Brooks Brothers Loses Federal Circuit Appeal in Bow-Tie Marking Lawsuit

Brooks Brothers Inc. must face legal claims that the closely held apparel chain marked its bow ties with expired patent numbers, a court decision that may bolster similar lawsuits against more than 350 companies.

The U.S. Court of Appeals for the Federal Circuit in Washington said today that lawyer Raymond Stauffer can pursue his claim against the New York-based clothier. It’s illegal to mislabel products with the wrong patent numbers, and the U.S. lets individuals sue on the government’s behalf and keep half of any penalties, which can be as much as $500 for each item.

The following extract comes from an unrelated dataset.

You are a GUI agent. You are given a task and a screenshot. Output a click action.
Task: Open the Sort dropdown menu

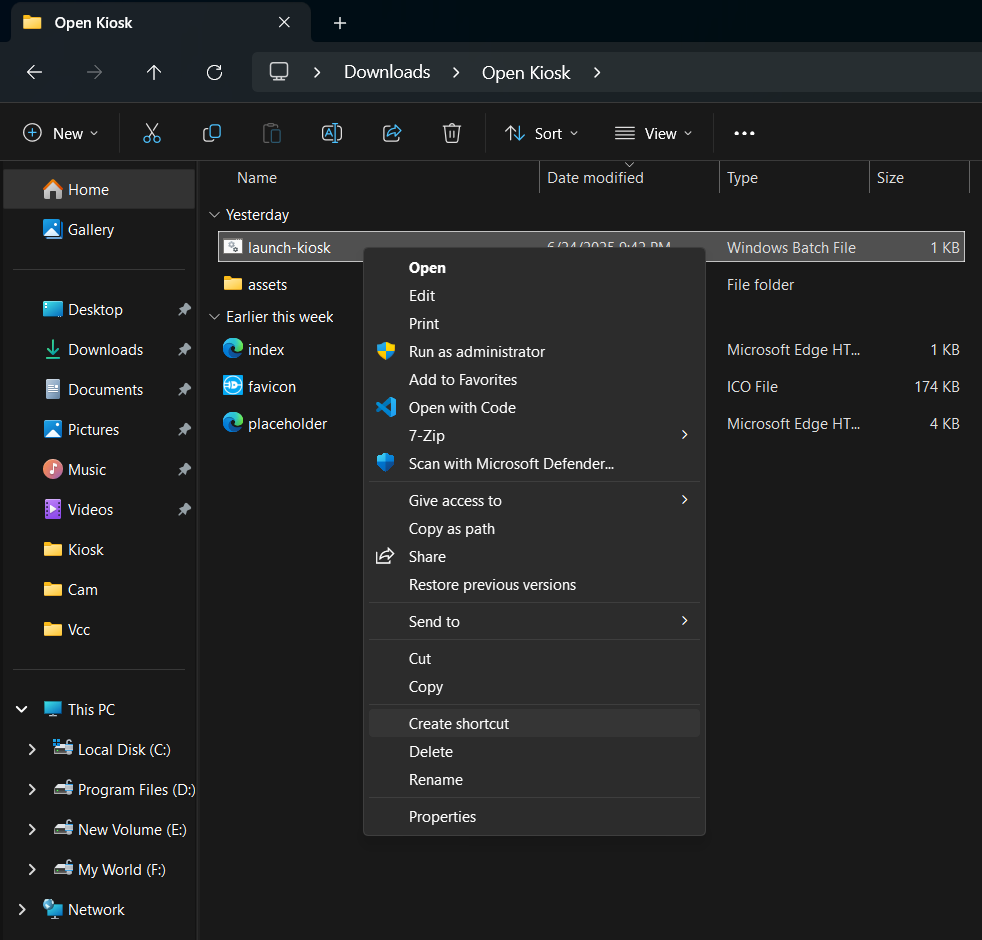click(541, 133)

Brooks Brothers got Stauffer’s lawsuit thrown out in May 2009 by a judge who said the New Jersey lawyer didn’t have the standing to bring the case. The overturning of that decision today may give new life to the hundreds of false-marking lawsuits against companies including Pfizer Inc., Procter & Gamble Co. and Kimberly-Clark Corp.

“This decision is only going to encourage additional lawsuits,” said Michael Bregenzer of Reed Smith LLP in Chicago, who is defending companies in three cases. “These are errors based on a change in packaging that just isn’t on their radar. These companies aren’t out there trying to deceive anybody.”

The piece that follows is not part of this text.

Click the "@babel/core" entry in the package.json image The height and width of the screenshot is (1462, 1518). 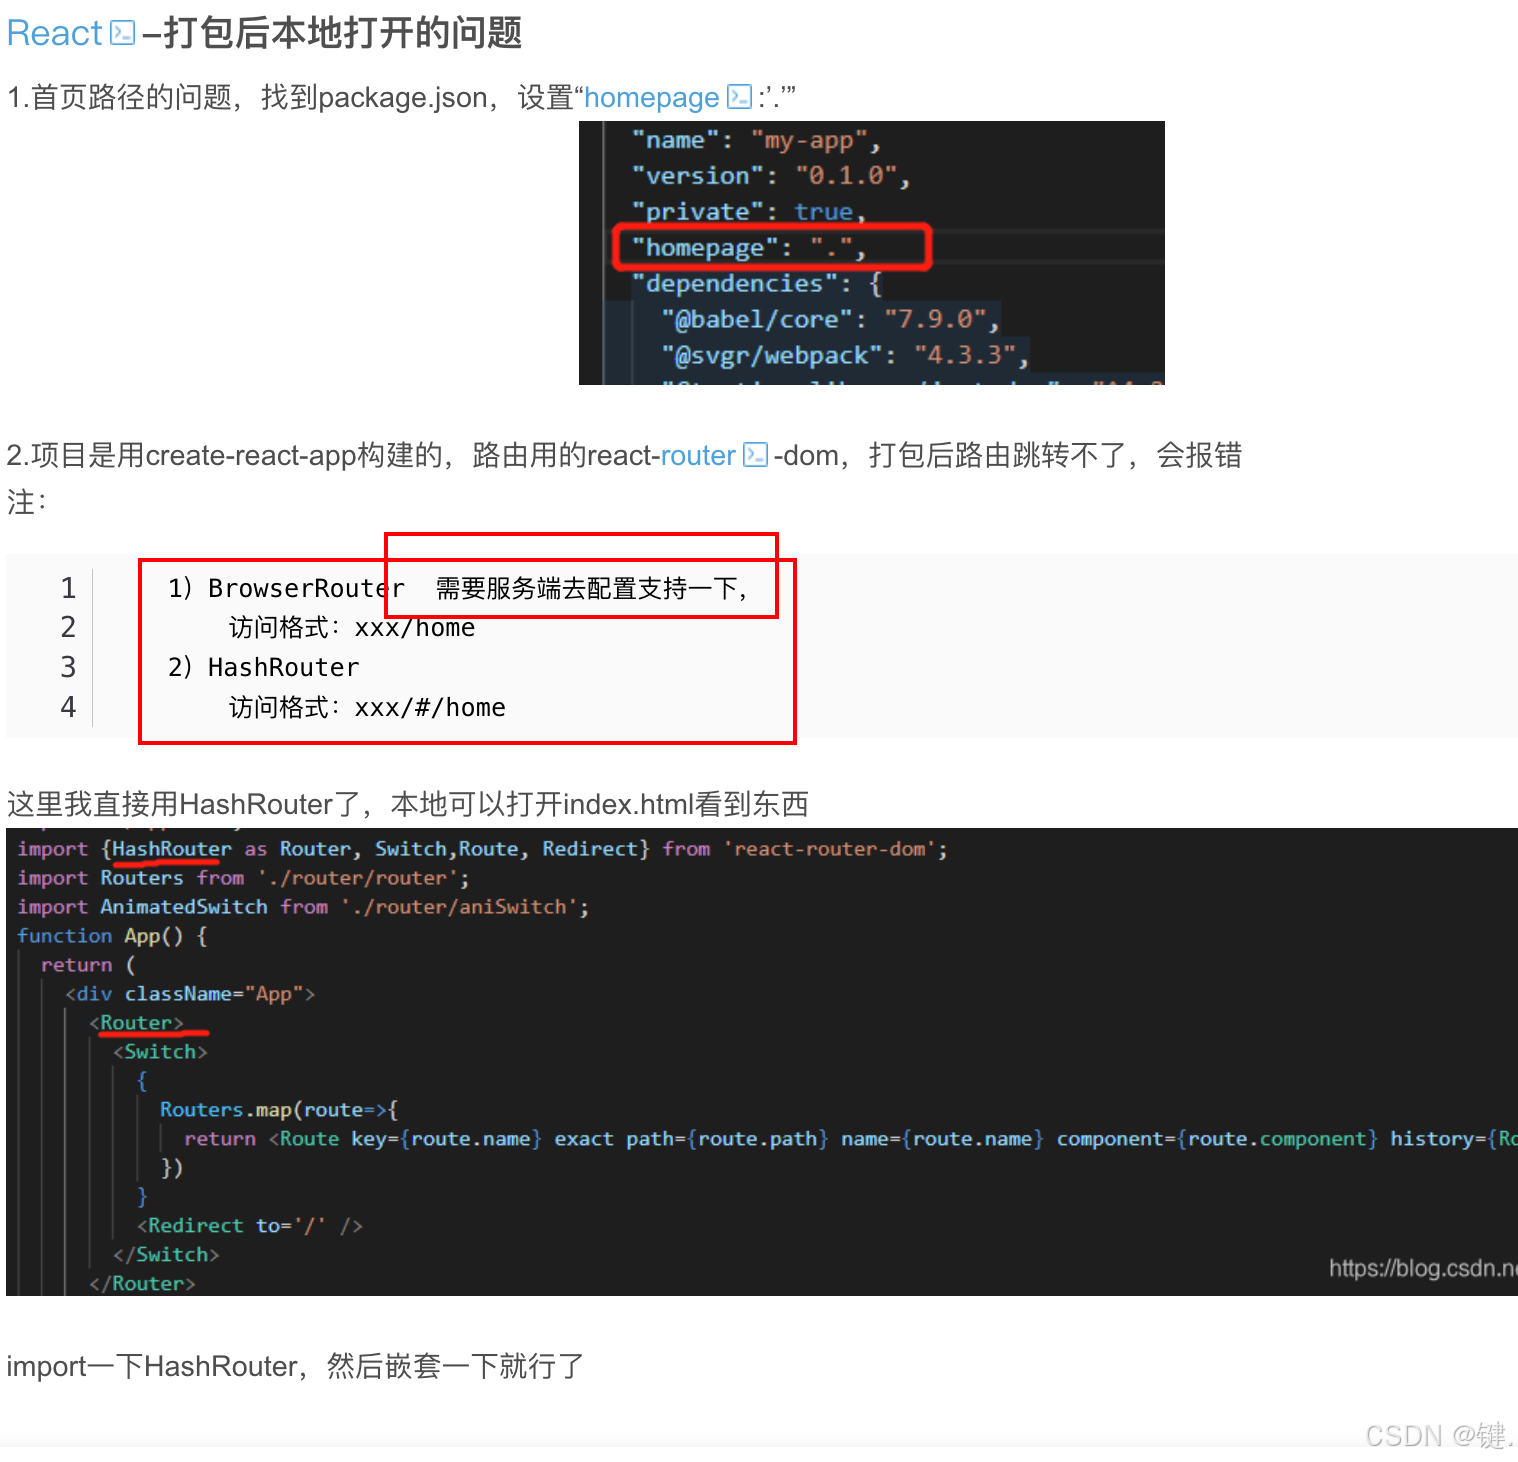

A lawyer for Brooks Brothers declined to immediately comment, while a telephone message for Stauffer wasn’t returned. Brooks Brothers is controlled by Enfield, Connecticut-based Retail Brand Alliance Inc.

Solo Cup

The Federal Circuit, in a June decision involving disposable tableware maker Solo Cup Co., said companies can fend off such lawsuits by proving they didn’t mean to deceive customers when posting the expired patents.

“No one snuck into their factories in the middle of the night and surreptitiously marked their products with patent numbers,” said Daniel Ravicher of the Public Patent Foundation, which has a lawsuit against Johnson & Johnson over Tylenol labeling. “The fact that there is a patent marking on their products is 100 percent their own fault. They have to come in and prove they did that without an intent to deceive.”

More than 350 cases have been filed, according to Allen Arntsen, a patent lawyer with Foley & Lardner LLP in Madison, Wisconsin. Some of the cases had been put on hold awaiting today’s decision.

The lawsuits largely started after the Federal Circuit, in a case in December, said companies can face a penalty of as much as $500 for each item falsely marked as under patent protection.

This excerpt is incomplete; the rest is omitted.